Ojo: no es lo mismo desigualdad que diferencia. La diferencia (o diversidad, si nos remitimos al ámbito de la cultura) es algo digno de celebrar; la desigualdad, en cambio, es algo que merece problematizarse.

Dicen los que dicen que saben que las diferencias existen, ya sea porque vienen dadas de manera natural en razón de procesos biológico-genéticos, o porque se eligen con base en gustos o estilos particulares.

No ocurre lo mismo con la desigualdad: la desigualdad no es congénita, aunque pueda ser hereditaria.1 La desigualdad no es elegida. La desigualdad es un efecto que vemos evidenciarse más y más, conforme se exacerba el contraste entre quienes tienen demasiado y quienes tienen demasiado poco.

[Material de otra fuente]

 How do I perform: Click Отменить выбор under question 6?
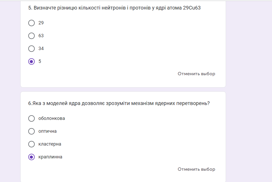[196, 169]
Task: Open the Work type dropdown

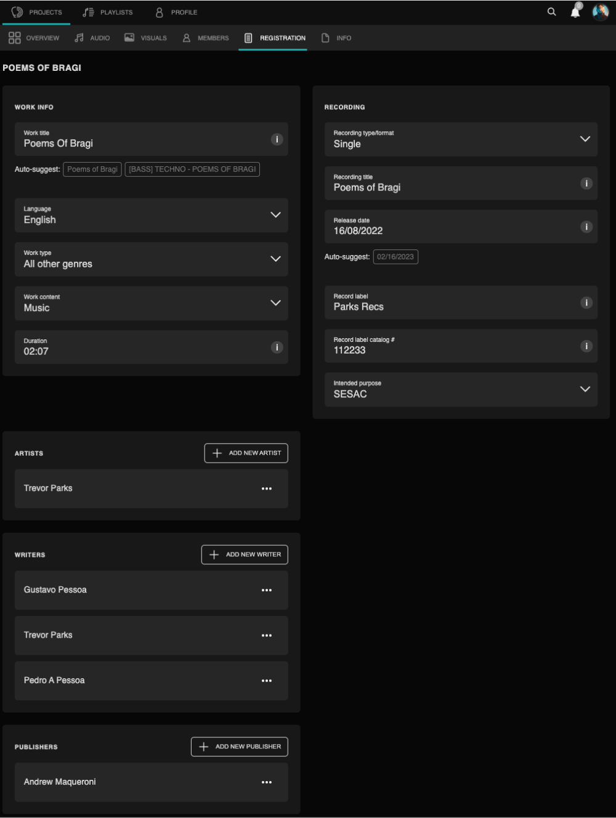Action: coord(275,259)
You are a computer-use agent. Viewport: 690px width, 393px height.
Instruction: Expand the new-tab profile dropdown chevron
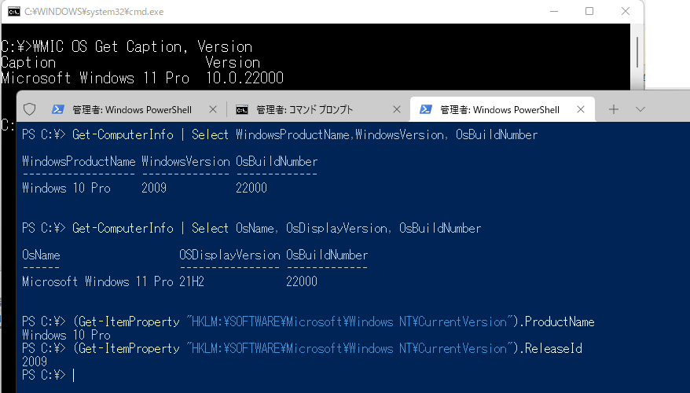(x=640, y=109)
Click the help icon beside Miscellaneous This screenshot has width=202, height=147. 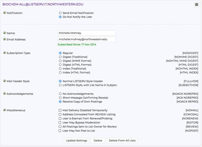(x=5, y=110)
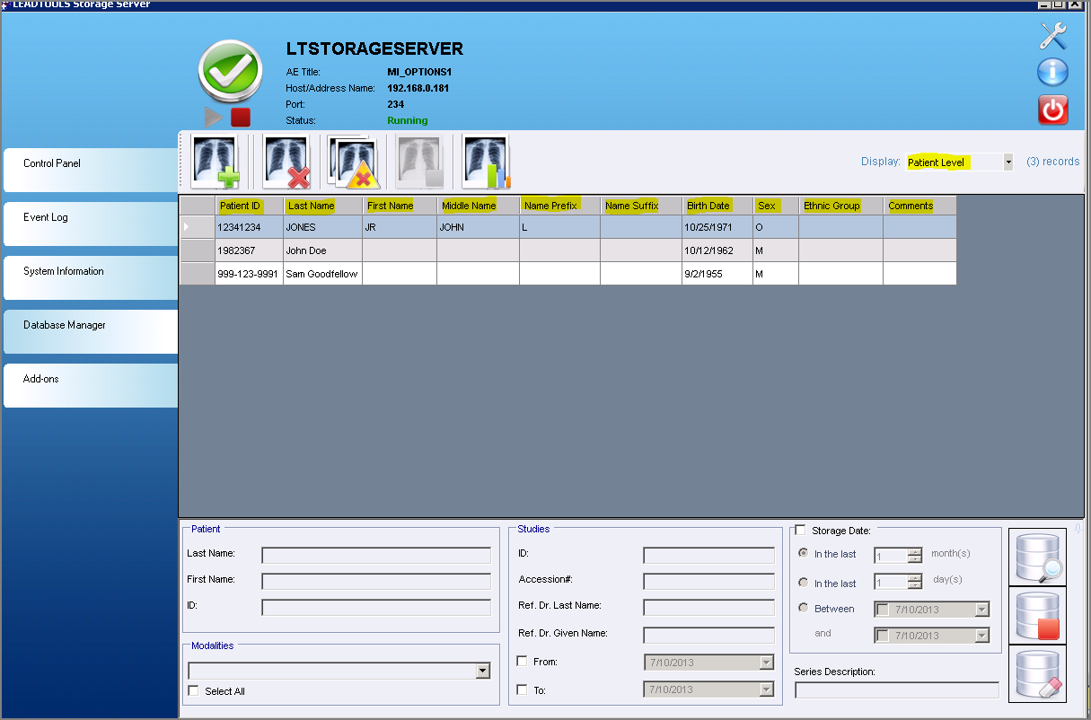This screenshot has height=720, width=1091.
Task: Shut down the server via the power icon
Action: pos(1051,110)
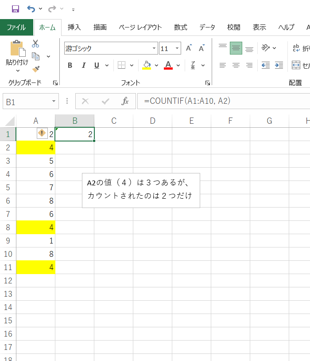This screenshot has height=361, width=310.
Task: Toggle Bold formatting
Action: click(x=70, y=66)
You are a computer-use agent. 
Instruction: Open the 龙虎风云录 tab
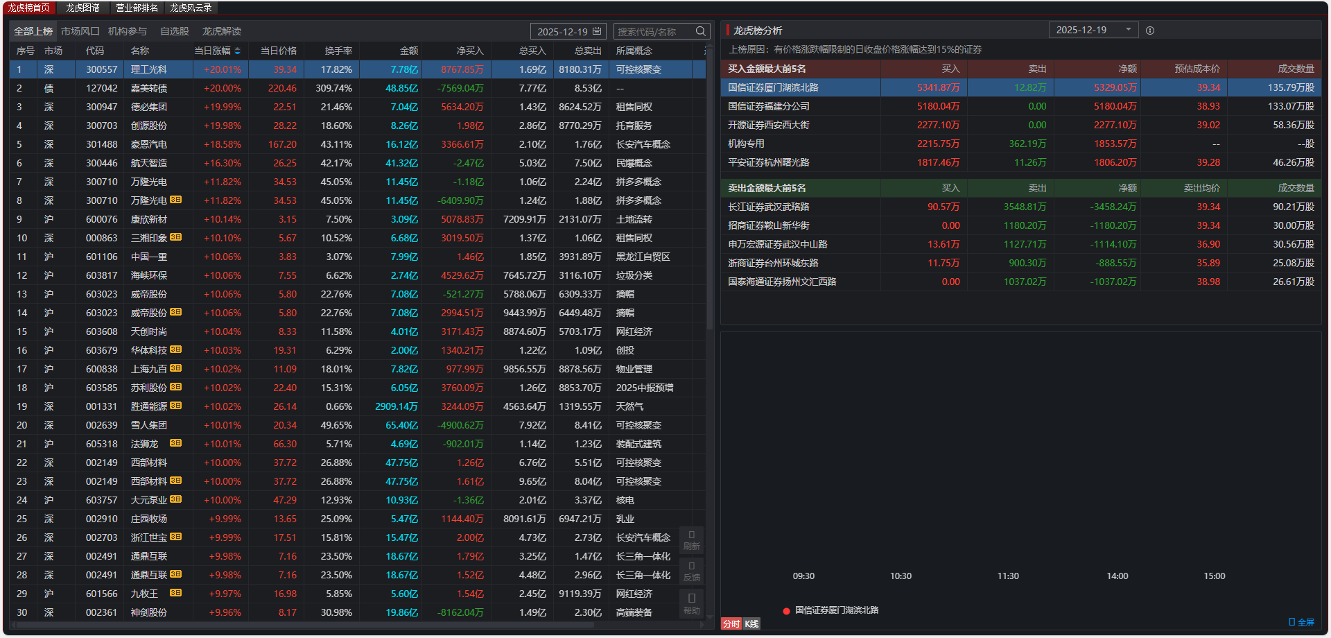[x=191, y=8]
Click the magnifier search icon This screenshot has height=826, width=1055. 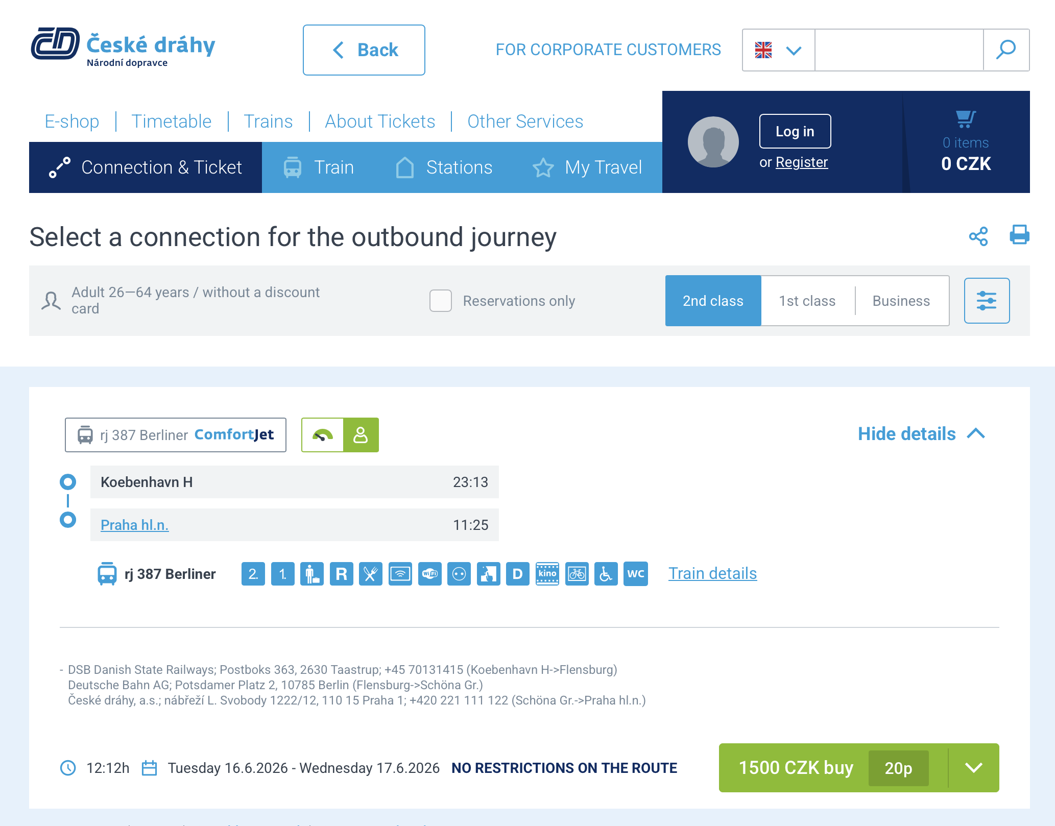coord(1005,50)
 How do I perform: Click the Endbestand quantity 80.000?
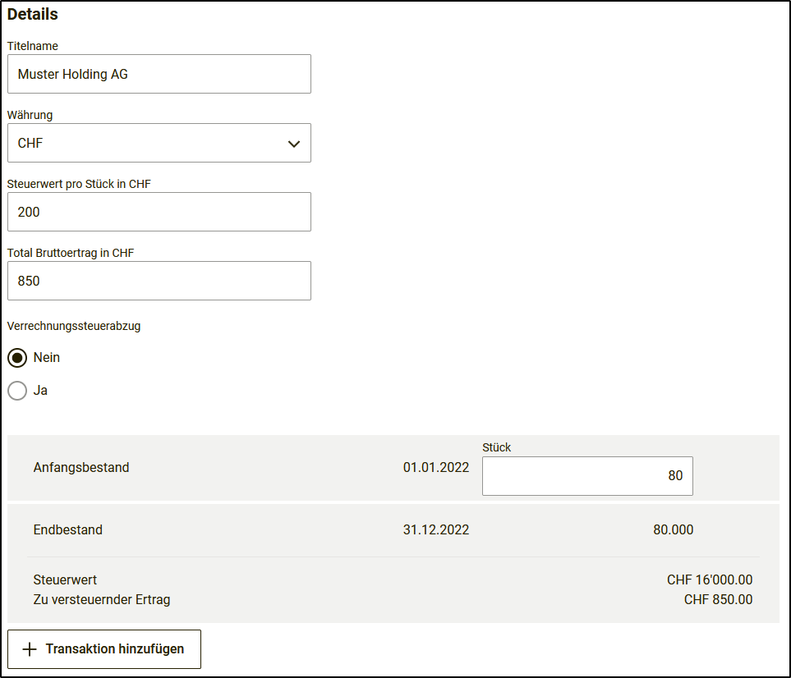click(674, 529)
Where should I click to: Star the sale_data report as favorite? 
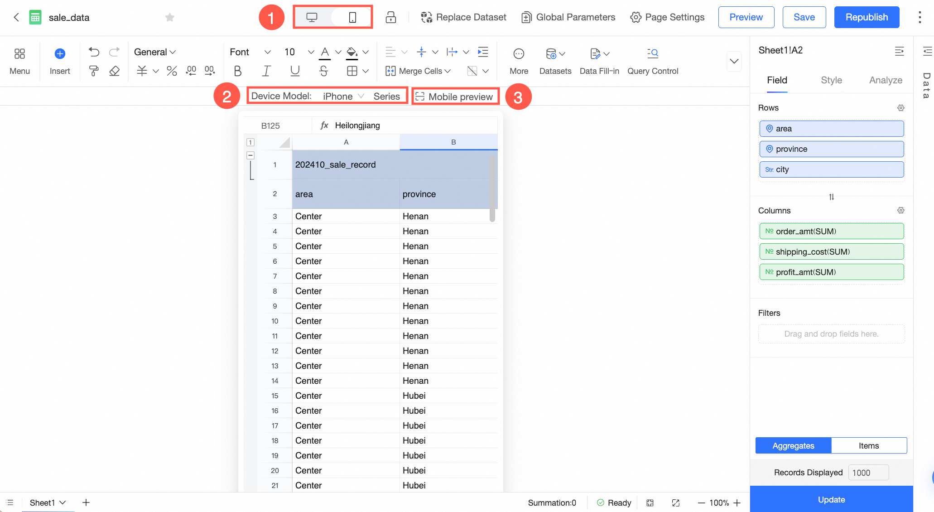point(169,17)
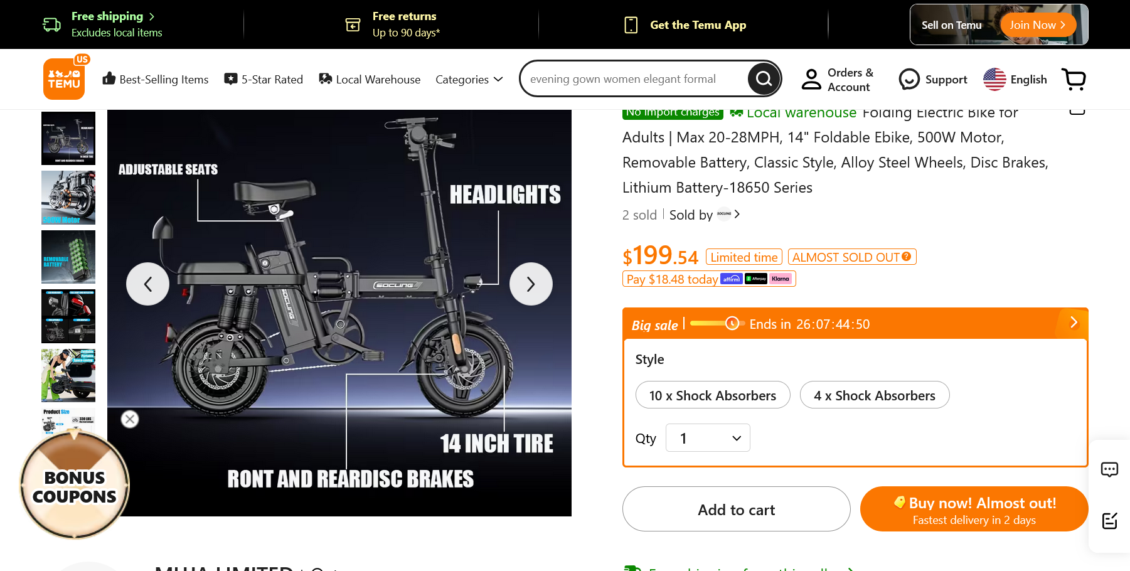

Algunos estudiosos, economistas casi todos ellos, suelen relacionar la desigualdad con la pobreza. Al respecto cabría oponer que, si bien ambos fenómenos suelen ir de la mano, no se observa entre ellos principio alguno de causalidad; esto es: aunque de manera indirecta se entrelacen, ni la desigualdad es consecuencia directa de la pobreza, ni la pobreza es consecuencia únicamente de la desigualdad. Y es que la desigualdad no se relaciona sólo con el tamaño de la billetera: Estados Unidos es una federación nominalmente próspera que acusa, no obstante, niveles de desigualdad cada vez más agudos y una esperanza de vida (78 años) por debajo de la de Cuba (79 años), cuyo régimen socialista autoritario ha fallado en obtener para sí niveles aceptables de soberanía económica, energética y alimentaria, si bien por otra parte consiguió erradicar (que no sólo reducir, o mitigar) de su población la pobreza extrema desde hace décadas.

Nicaragua cuenta con índices de pobreza muy severos pero un tejido social bastante bien cohesionado, gracias al cual las cifras de violencia y desigualdad se encuentran notablemente por debajo en comparación con las que muestran sus vecinos en El Salvador, Honduras y Guatemala. Alguien que no sea judío en la Palestina actual se verá sometido todo el tiempo, al margen de su condición económica, a controles humillantes, severas restricciones para viajar y al riesgo de sufrir encarcelamiento y bombardeos arbitrarios. ¿Y qué decir del enorme segmento de mujeres cuyas vidas transcurren subordinadas a lo que decida la cultura patriarcal dominante? A principios de este siglo más de la mitad de las campesinas del sur de Asia eran desposadas antes de cumplir 18 años. En muchos países africanos, es el marido en exclusiva quien toma las decisiones sobre la salud de la esposa: el 73 por ciento de las mujeres entrevistadas en Nigeria afirmaron encontrarse en esa situación; en Bangladesh fue el 48 por ciento; en Egipto, el 41 por ciento.i Por último cito el caso, frívolo si se quiere, de los actores y actrices que por el solo hecho de ganar un Oscar viven un promedio de tres años más que los candidatos que no lo consiguen.ii

Pareciera, eso sí, que la desigualdad es atribuible a la tensión creciente entre dos extremos, el de la opulencia y el de la miseria. Vale decir, entonces, que la desigualdad es consecuencia de la distancia progresiva entre los pocos que acumulan cada vez más y los muchos que acumulan cada vez menos… o que no acumulan en absoluto. Vale decir, también, que si la desigualdad se considera un problema, este problema lo es sólo en la medida en que la brecha entre pobreza y riqueza tiende, por inercia del sistema que la ocasiona,2 a hacerse más ancha y más honda, en un proceso cuyos niveles de asimetría, abismales como nunca antes, son ya francamente patológicos. Patológicos, sí. Léase: propios de una sociedad enferma.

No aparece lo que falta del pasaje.